## [INSTRUCTIONS FOR THE TASK]
Return nothing but the lines from the one with "Task: Click the" through the one with "1024x576 pixels." in the data below, word for word and without pictures.

══ RECORDS SHOWN ══

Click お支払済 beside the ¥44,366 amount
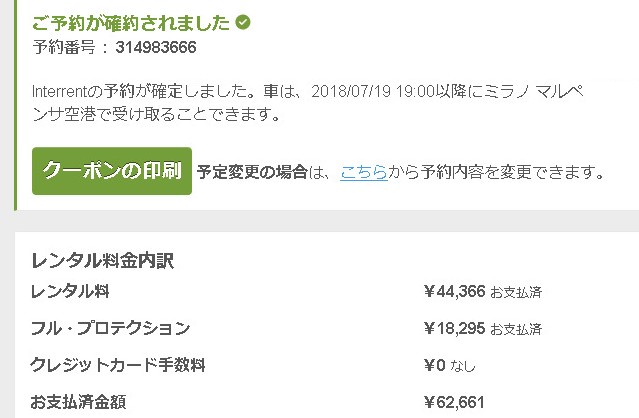639x418 pixels. click(516, 293)
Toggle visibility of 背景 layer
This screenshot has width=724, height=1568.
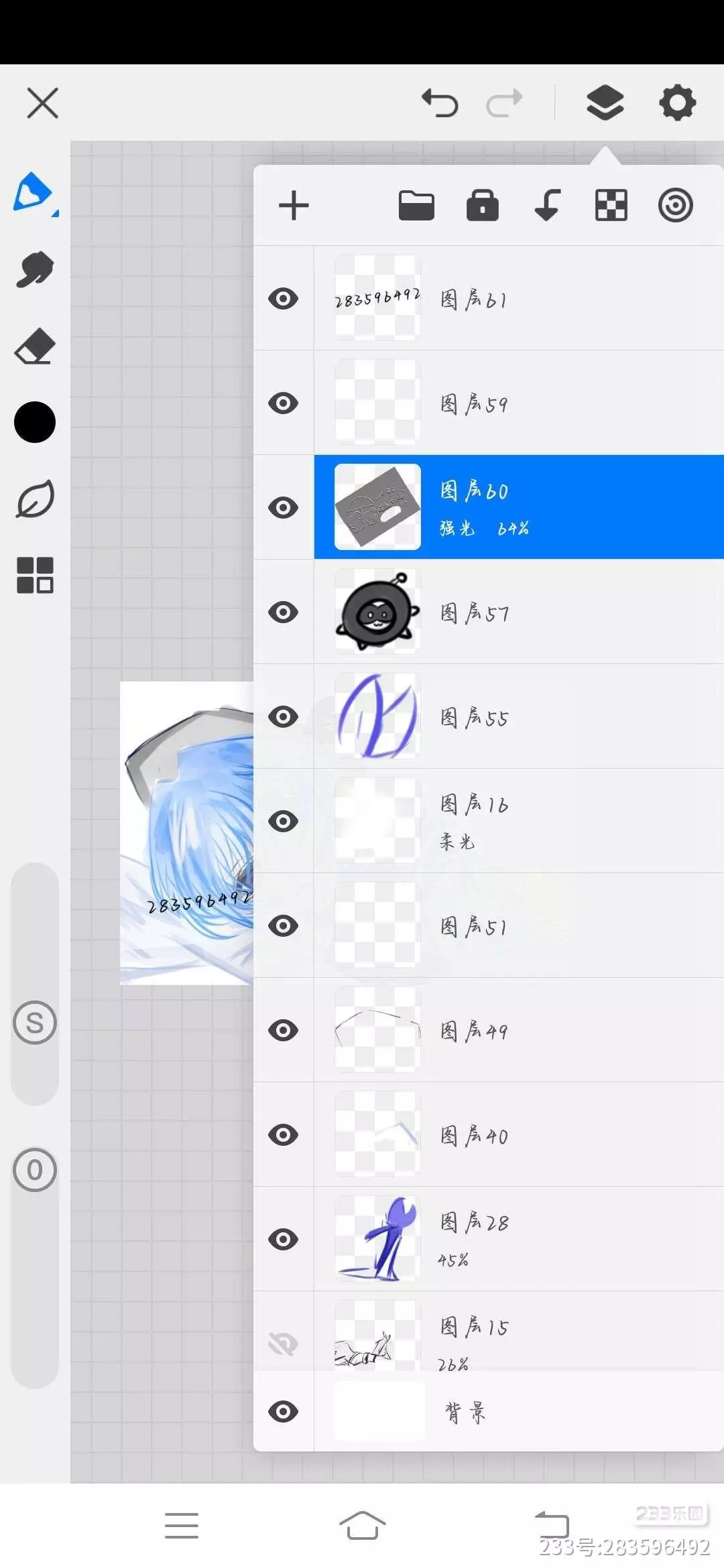tap(283, 1411)
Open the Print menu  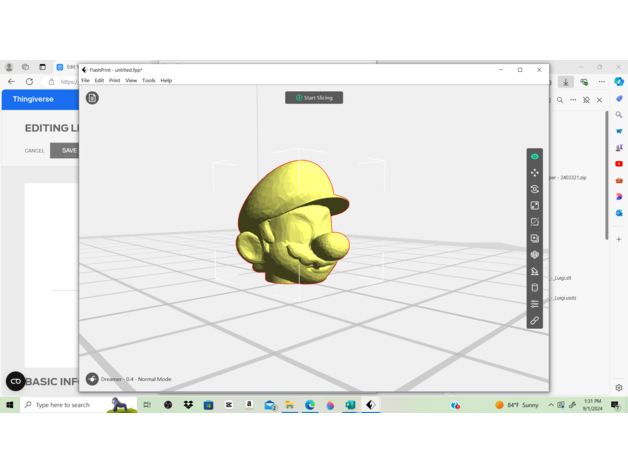click(x=114, y=81)
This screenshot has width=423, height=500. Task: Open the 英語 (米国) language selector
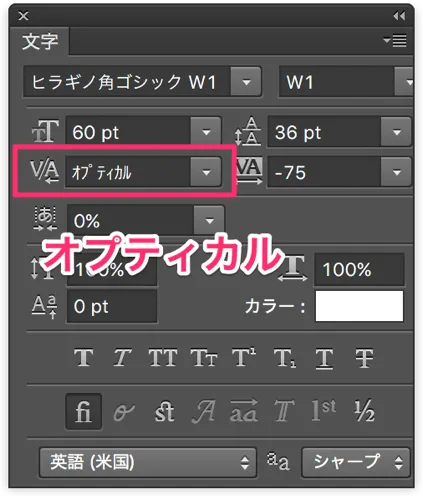coord(148,462)
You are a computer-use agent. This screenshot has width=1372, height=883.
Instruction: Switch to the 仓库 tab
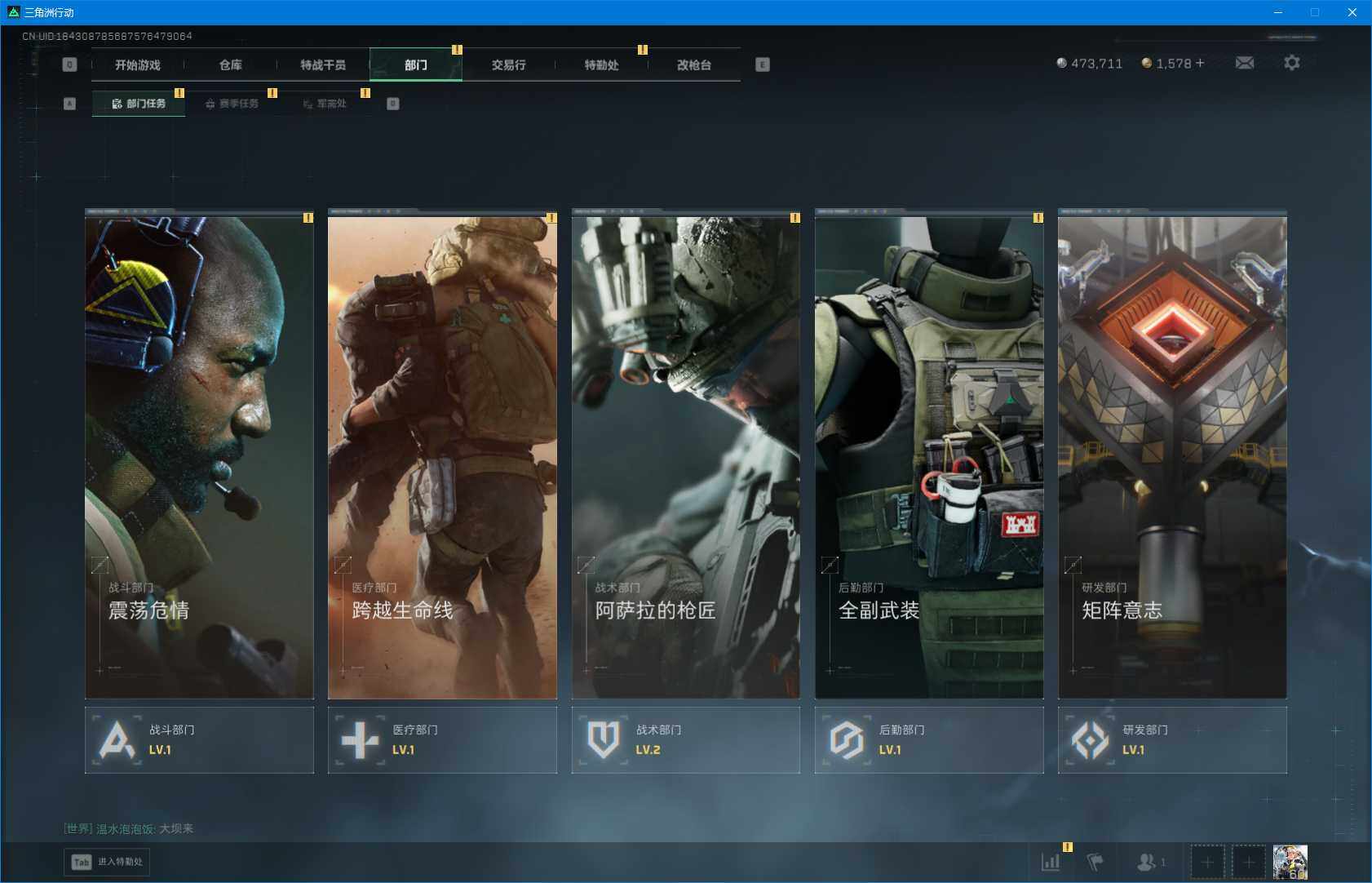click(230, 64)
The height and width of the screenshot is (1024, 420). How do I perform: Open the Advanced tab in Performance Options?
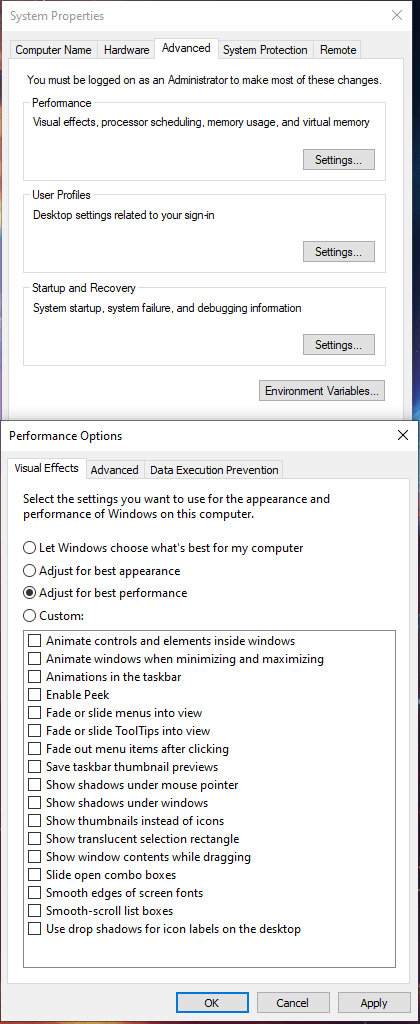pos(114,470)
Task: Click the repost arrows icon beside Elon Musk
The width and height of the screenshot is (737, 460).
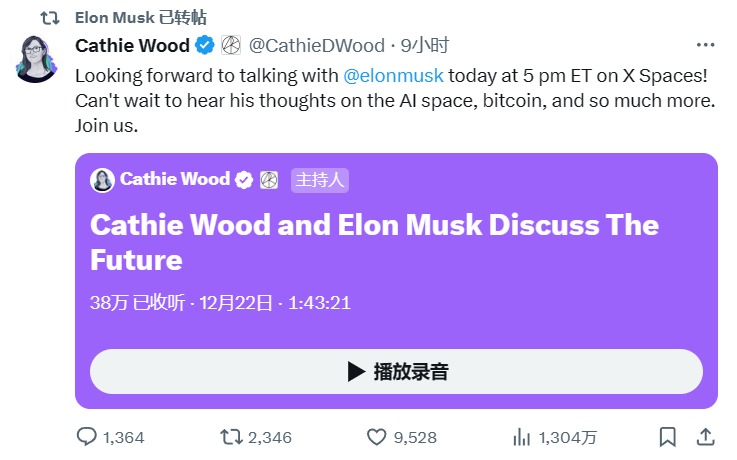Action: pos(59,17)
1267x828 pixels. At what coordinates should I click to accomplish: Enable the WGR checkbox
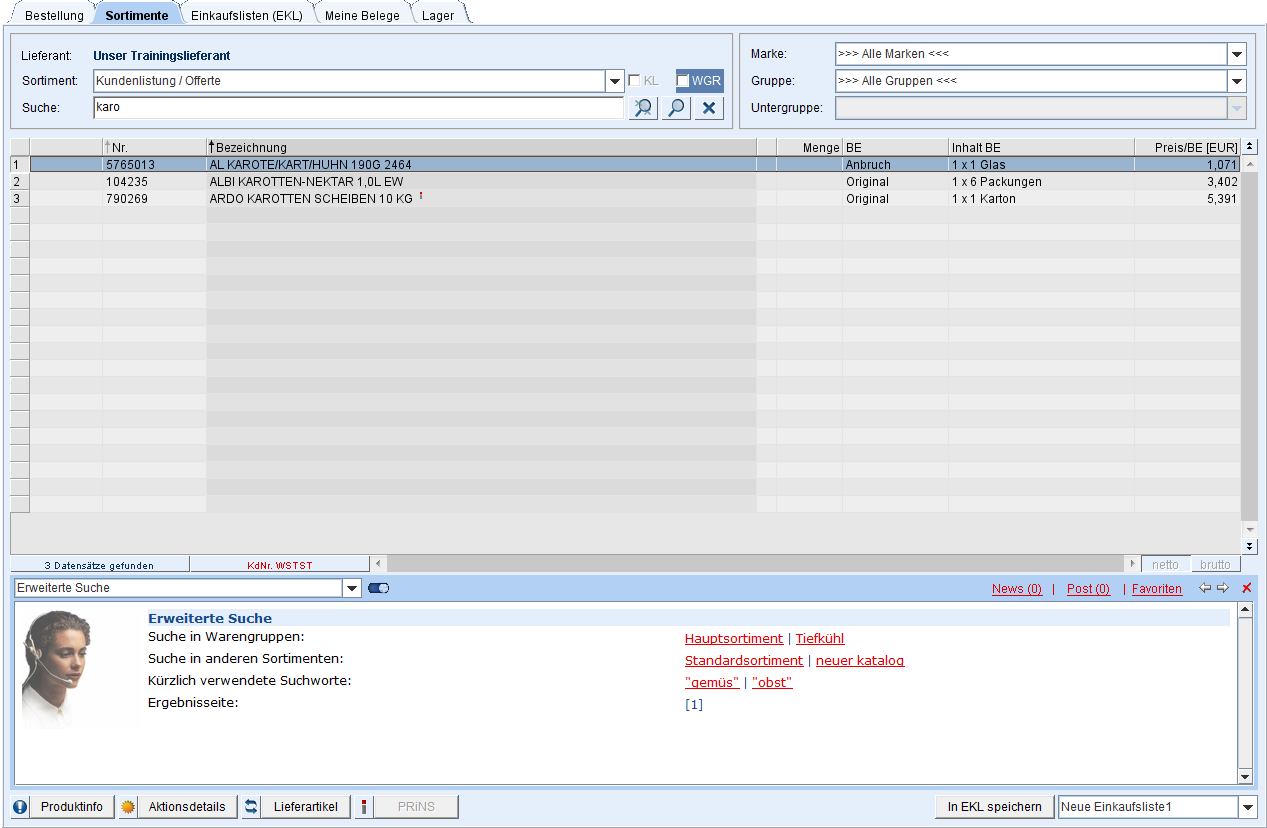(683, 81)
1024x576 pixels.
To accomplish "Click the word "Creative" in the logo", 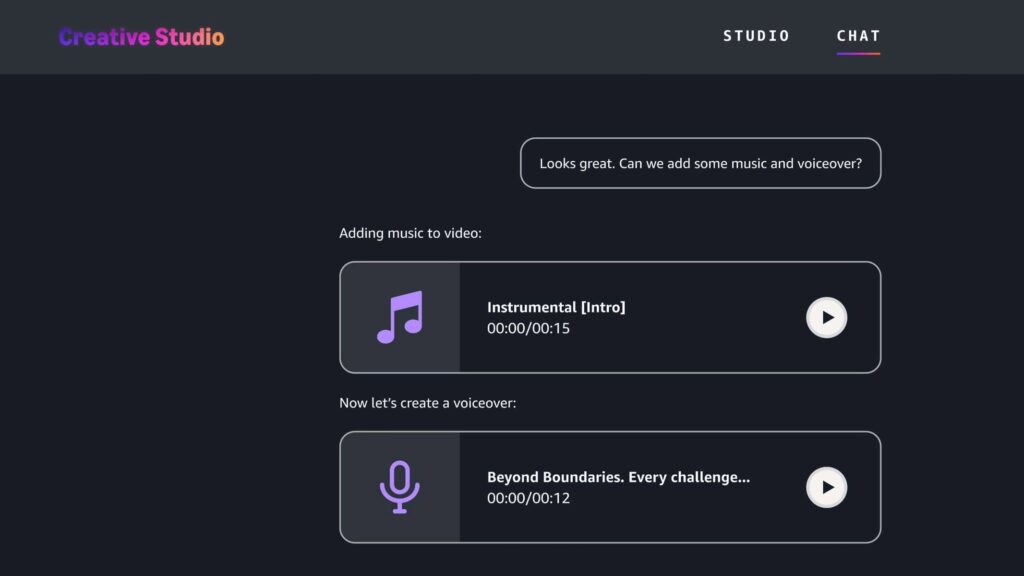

═══

## [REPLY TO THE TASK]
Task: Click the repost arrows icon beside Elon Musk
The width and height of the screenshot is (737, 460).
Action: pos(59,17)
1267x828 pixels. At what coordinates should I click to accomplish: Enable the WGR checkbox
(683, 81)
1024x576 pixels.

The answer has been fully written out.